[cx01]

Paxos (which you'll probably use to implement a strongly consistent distributed system) allows nodes to reach consensus as long as a majority of them are able to talk to each other. So if a partition includes a majority of nodes, this partition will just continue working like before. The minority partition will not be able to reach any decisions at all and will be unavailable. Strictly speaking, the minority partition doesn't even know it's a minority partition, because this is an undecidable problem in asynchronous distributed systems. But the important point is: At most one partition will continue making decisions so that consistency is guaranteed.

So you're right in that the minority partition will be unavaiable, but I think it's a worthwhile tradeoff.

[mmalone]

It _may_ be a worthwhile tradeoff. But if you're in three datacenters and one of them splits you could have a third of your requests fail. Depending on what you're doing, that may be unacceptable. I agree that it's a tradeoff. I disagree with the people who are saying that emphasizing consistency is always the right thing to do.

[cx01]

The problem is: If a node performs a write in an eventually-consistent data-store, the write will not be visible immediately. Alternatively (in a strongly consistent data-store) the node could just retry the write until it succeeds. From the perspective of a user that wouldn't really make much of a difference, but in the latter case there would at least be no risk of having multiple inconsistent versions of the same data.

[mmalone]

Your first point is not true. In the absence of partitions, all "eventually consistent" data stores that I know of will give you strong consistency. The eventual consistency bit only comes into play if a problem occurs. (It's probably also worth noting that many RDBMS replication strategies won't give you strong consistency at all - even in ideal circumstances.)

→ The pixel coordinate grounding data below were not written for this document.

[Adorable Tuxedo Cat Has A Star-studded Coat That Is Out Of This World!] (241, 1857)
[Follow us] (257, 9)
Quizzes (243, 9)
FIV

I suppose you could retry if a write fails (e.g., can't reach a quorum), but you could theoretically end up retrying forever (and 10 seconds or so is forever as far as an interactive user is concerned)... eventually you need to either fail or write inconsistently. So we're just delaying the inevitable.

Also if you're accepting quorum writes to the "major partition" you still have to repair the "minor partition" when it comes back online. There's no traditional DB that implements the sort of read-repair/hinted-handoff/anti-entropy mechanics that Cassandra, Voldemort, and the various proprietary big data stores use.

[cx01]

The case that I have to retry indefinitely will only occur when the partition is permanent. And in that case an eventually consistent system will not help either, because clients will not see the writes (as long as the partition exists), so the eventual consistent system doesn't offer me any advantage.

[mmalone]

My point was that for an interactive application it doesn't take a very long time for user experience to degrade substantially.

And we've glossed over my points about newer databases exposing these knobs to clients. It's possible to do exactly what you're describing using Cassandra, for example (er, you might have to do some consistency level tweaking to make writes fail if you can't get a quorum of authoritative nodes, but it wouldn't be hard - and I'm not even sure if that's necessary). It's not possible to do it with MySQL or PostgreSQL without building some intelligent partitioning layer on top. And that layer will probably make it impossible to do joins and add relationship constraints, so you lose any benefits these systems bring to the table.